Nothing much beats the satisfaction of finishing a really good read. Patrick Leigh Fermor’s The Broken
Road, (of which I wrote earlier) is simply the best book I have read in quite a long time. Always a keen observer of the human condition, Fermor’s
open, generous spirit made wide allowances for the foibles of others. The Broken Road takes him from Bulgaria,
into Romania, back to Bulgaria, and then on to Mount Athos by way of
Constantinople. These Orthodox lands held
a lasting fascination for Fermor, and indeed, he was to live the greater part of his
long life there, first in Romania until the war, and then in Greece.
With an ear for languages, Fermor would--with seeming
effortlessness--quickly immerse himself into local life. I was curious to see how he would react to the
pervasive Orthodoxy in his midst. Fermor expressed interest in most anything, and the foreignness of Orthodoxy held an attraction for the inquisitive young man. He remained
appreciative, though not uncritical, of our Liturgy, the church’s iconography
and the assortment of saints and scoundrels he met along the way. He never addressed Orthodoxy systematically,
but always as something of a backdrop to the story he was telling, which is the
better course anyway.
One of my favorite episodes is the experience at the Savoi-Ritz
in Bucharest, though the references to Orthodoxy here are so slight as to be easily
missed. After trudging north from
Plovdiv, Bulgaria, the glittering Romanian capital proved to be an eye-opener for the
nineteen-year old. The pre-Ceausescu
Bucharest was not known as the “Little Paris of the East” without good reason. Fermor traveled on a shoestring, but in
Buchares he did not try for a room in the disreputable outskirts, but instead
chose a lodging just over the line into the barely reputable district. A wooden sign over the door painted “Savoi-Ritz” attracted his attention. Madame
Tania, an elderly, hawk-nosed, French-speaking Bessarabian woman showed him to
a surprising well-furnished room upstairs.

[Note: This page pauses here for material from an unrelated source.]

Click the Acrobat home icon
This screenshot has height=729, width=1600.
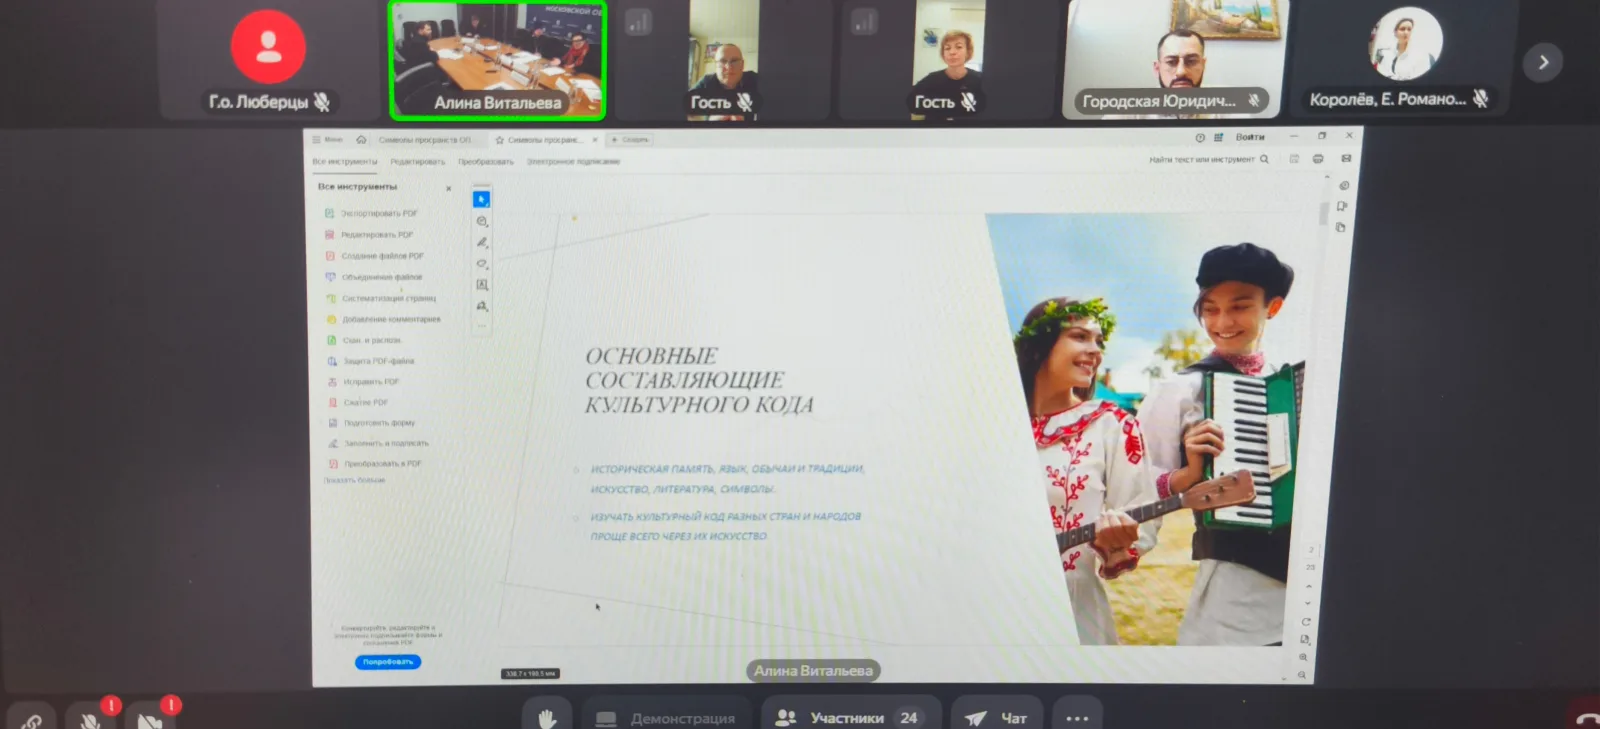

Fermor, “hell-bent on the bright lights of the town centre,” quickly
washed and combed through his hair, then asked for directions. The proprietress seemed hurt
that he was leaving so soon, remonstrating “on
s’amuse bien ici!” Fermor insisted
on attaining the Calea Victoriei, however, so she did not press the point.
After a night on the town, Fermor returned to the Savoi-Ritz
at 2:00 am. Madame Tania let him in and
invited him to join them in the kitchen for a glass of wine “as everyone was
having supper.” In the “cozy kitchen
with an ikon in the corner and a chicken and potatoes in a dish,” Fermor found
four “rather pretty girls” in dressing gowns or kimonos, setting around the
table. The young man suddenly realized
his own naivete, as he had stumbled into a maison
de passé instead of a regular hotel.
Madame Tania reassured him that they did, on occasion, take in regular
travelers. Her recounting of his error
provoked good-hearted laughter all around the table, and Fermor ended-up
spending the rest of the night listening to their relaxed after-work banter,
and to the stories they had to tell. After
his arrival, a fifth girl “clattered down the steps on wooden patterns, shook
hands, sat down, flung her dark shock of hair back, crossed herself and set to [eating].” On the morrow, these good-hearted souls would
mend and iron his best change of clothes so that he would be more presentable
on the Calea Victoriei the following night.
Fermor thought to ask them about the strange men who seemed
to have a monopoly on Bucharest taxicabs.
The women howled with laughter. Madame
Tania explained.
They
belonged to a religious sect widespread in Bessarabia and southern Russia….After
marriage and one or two children…the men castrated themselves, hence the
beardlessness, the high voice and the expanse, and the general eunuch-like
style….(One of their tenets…was the belief that Czar Paul, the murdered son of
Catherine the Great, would one day return again as the Messiah.) ‘They are bad-tempered men,’ Tania was
saying, ‘always cross. I’m not
surprised.’ A smile hovered on her
face. ‘Of course, we don’t see much of
them here…’
3 comments:
That's always a joyous discovery indeed
oh what a good tale of this book you have given us!
I do need to see if I can get this book to read... our local library sadly does not have it but ILL must!
I can't wait to read this book! But even better, you just pointed me to a wonderful b'day gift for my husband. Thank you!